Aunque el ministro español se negó a comentar de forma directa si España podría vetar el acceso de Escocia a la UE, después de una votación a favor de la independencia, insistió en que los casos de Escocia y Cataluña son “fundamentalmente diferentes”. Madrid seguiría resistiéndose al plan catalán de celebrar un Referéndum propio sobre la independencia a menos de dos meses después de la votación en Escocia de septiembre, manifestó el ministro español.

Los comentarios de García-Margallo llegan cuando un nuevo sondeo en Escocia muestra un giro hacia la campaña por la independencia, pero los nacionalistas se quedan bien lejos de la mayoría. Preguntado por la campaña, el ministro español de Exteriores español aseguró que: “No interferimos en los asuntos internos de otros países. Si el orden constitucional británico permite, y así parece ser, que Escocia elija su independencia, no tenemos nada que decir”.

El Gobierno británico ya ha aceptado formalmente respetar el resultado del referéndum del 18 de septiembre y trabajar “de forma constructiva” con el Gobierno escocés de inclinarse los votantes por la independencia. Lo que sí hizo García-Margallo es advertir que Madrid considera que los nacionalistas escoceses no son realistas al afirmar que la pertenencia a la Unión Europea, se podría mantener sin costuras en el caso de la independencia.

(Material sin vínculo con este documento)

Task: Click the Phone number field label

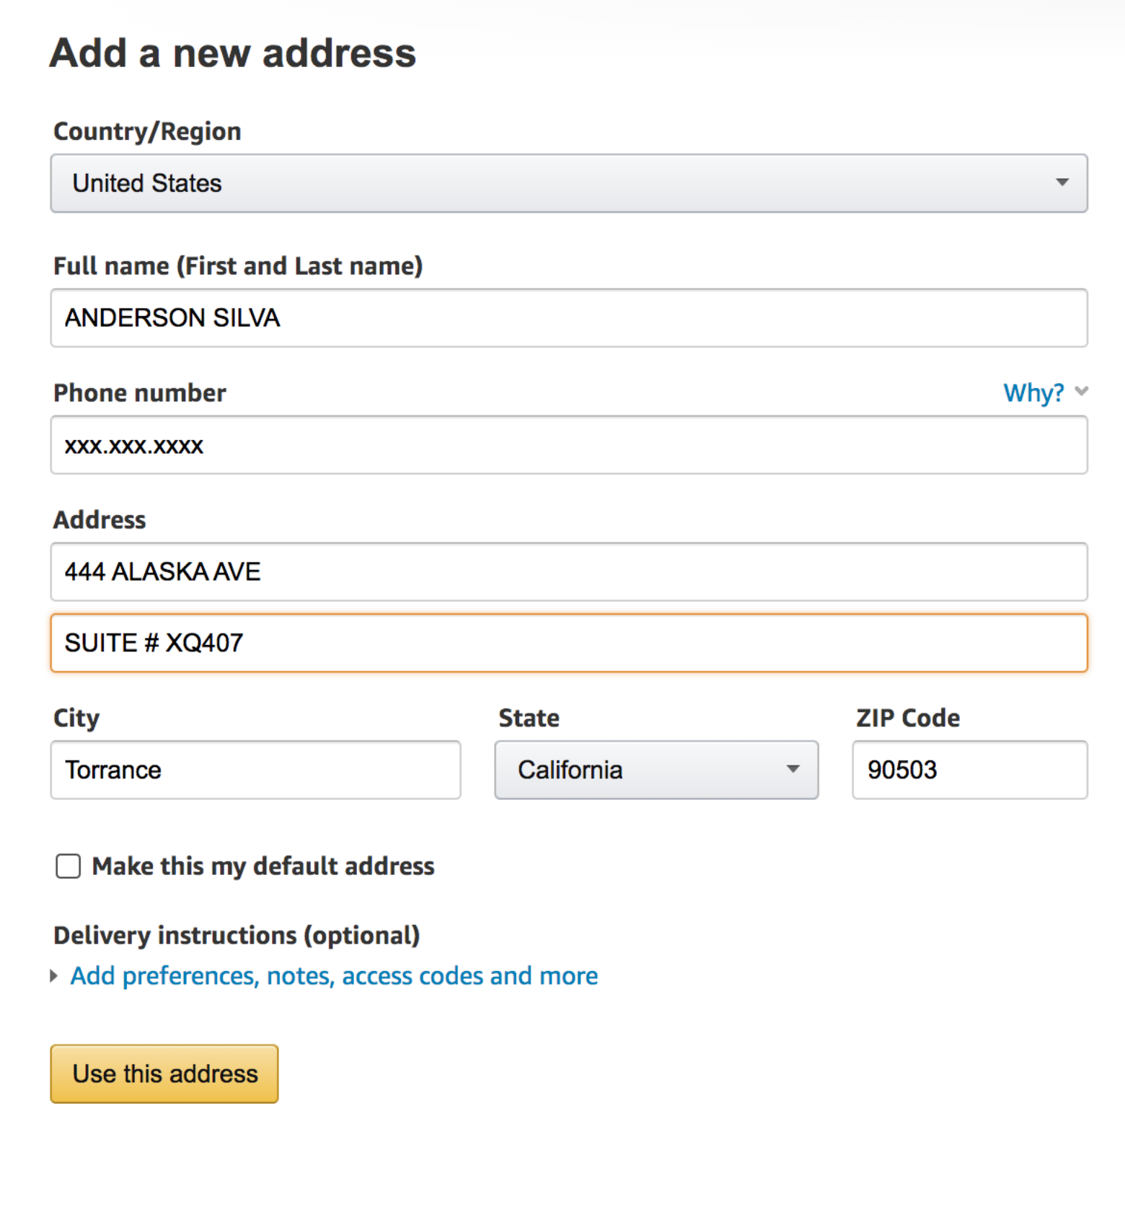Action: (x=140, y=393)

Y una Escocia independiente tendría que “sumarse a la cola de espera y pedir la admisión”, con pocas posibilidades de que los términos de la adhesión estén concluidos antes del día de la independencia que ha propuesto Edimburgo, el 24 de marzo.

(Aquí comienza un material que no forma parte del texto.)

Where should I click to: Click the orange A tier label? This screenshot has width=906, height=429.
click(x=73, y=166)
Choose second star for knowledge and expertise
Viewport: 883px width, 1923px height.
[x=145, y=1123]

“Hay que resolver montañas de problemas, como Mejor Unidos (grupo que realiza campaña contra la independencia de Escocia) ha explicado muy bien”, declaró. “Tienes que lograr el estatus de candidato. Tienes que negociar 35 capítulos. Ha de ser ratificado por las instituciones de la UE. Y luego los han de ratificar los 28 Parlamentos nacionales”. En una entrevista de la semana pasada, el primer ministro escocés Alex Salmond ridiculizó las sugerencias de que “podría quedar a la intemperie”.

“¿Por qué? No porque sea del interés de Escocia, adherirse sin costuras, sino porque manifiestamente es del interés del resto de Europa”, dijo Salmond. Citó en particular el caos que ocasionaría a los sectores pesqueros de toda Europa que las aguas escocesas dejarán, de súbito, de formar parte de la Política Pesquera Común.

Pero no solamente se trata de eso, se trata del resurgimiento del nacionalismo en una Europa preocupada no solo por el futuro de Escocia o Cataluña, sino también de Flandes y de una serie de movimientos separatistas que producen verdadero terror en Europa, según se encargo de recordar el expresidente del Gobierno español Felipe González, en un debate celebrado en la Sexta Televisión el pasado domingo cuando, ante un Artur Mas, desbordado por los acontecimientos, recordó que Europa está alarmada con los nacionalismos “Están aterrorizados de pensar, según González, que se pueda producir una desarticulación territorial interna respecto a los Estados nación que conforman la Unión Europea”.